Pixel coordinate grounding data

== Segment start ==

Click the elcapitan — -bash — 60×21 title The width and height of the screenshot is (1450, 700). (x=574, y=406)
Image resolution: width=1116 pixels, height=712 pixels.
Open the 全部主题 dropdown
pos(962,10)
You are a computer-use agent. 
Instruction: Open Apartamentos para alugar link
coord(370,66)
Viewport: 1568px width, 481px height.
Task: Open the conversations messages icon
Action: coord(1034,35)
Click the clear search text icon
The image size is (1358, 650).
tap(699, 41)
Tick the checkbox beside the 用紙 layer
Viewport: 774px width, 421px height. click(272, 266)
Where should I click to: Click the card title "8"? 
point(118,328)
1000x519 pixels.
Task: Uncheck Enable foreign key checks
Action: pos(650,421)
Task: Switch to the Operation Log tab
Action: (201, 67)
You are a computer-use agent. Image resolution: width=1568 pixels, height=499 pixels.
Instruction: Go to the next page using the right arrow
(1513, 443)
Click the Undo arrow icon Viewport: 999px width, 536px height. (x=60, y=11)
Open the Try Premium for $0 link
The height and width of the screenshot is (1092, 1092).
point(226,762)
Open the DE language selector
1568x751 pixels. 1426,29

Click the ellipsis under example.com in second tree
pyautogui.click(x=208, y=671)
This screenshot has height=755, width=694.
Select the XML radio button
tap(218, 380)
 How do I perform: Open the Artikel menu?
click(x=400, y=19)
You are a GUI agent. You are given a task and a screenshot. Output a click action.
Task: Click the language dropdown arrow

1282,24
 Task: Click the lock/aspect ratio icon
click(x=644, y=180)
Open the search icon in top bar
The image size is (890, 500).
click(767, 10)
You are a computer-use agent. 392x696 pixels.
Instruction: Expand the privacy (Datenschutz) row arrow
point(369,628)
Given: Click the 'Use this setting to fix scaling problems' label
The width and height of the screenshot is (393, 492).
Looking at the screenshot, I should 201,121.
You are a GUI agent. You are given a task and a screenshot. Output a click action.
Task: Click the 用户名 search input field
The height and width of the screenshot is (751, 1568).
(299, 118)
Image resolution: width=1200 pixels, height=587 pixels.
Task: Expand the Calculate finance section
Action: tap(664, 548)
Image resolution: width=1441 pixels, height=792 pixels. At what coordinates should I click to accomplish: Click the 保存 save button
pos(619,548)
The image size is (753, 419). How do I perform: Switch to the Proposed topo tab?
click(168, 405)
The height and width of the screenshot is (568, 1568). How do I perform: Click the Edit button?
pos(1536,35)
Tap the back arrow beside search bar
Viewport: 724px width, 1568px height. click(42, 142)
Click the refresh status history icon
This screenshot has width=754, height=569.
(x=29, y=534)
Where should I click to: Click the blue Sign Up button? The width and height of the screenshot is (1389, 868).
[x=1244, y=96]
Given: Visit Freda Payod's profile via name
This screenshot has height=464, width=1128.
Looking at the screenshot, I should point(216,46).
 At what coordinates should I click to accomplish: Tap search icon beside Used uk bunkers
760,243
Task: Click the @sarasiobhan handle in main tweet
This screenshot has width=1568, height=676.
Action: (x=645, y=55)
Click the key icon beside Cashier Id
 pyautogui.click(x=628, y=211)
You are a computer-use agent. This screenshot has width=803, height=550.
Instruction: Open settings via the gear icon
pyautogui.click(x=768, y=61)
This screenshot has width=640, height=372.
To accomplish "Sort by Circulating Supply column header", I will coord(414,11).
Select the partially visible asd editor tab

== Segment end ==

EXERCISE DESCRIPTION » What is needed is the number of lines in these entries that include the word "agent"; please give it alone.

REPLY TO THE TASK » 6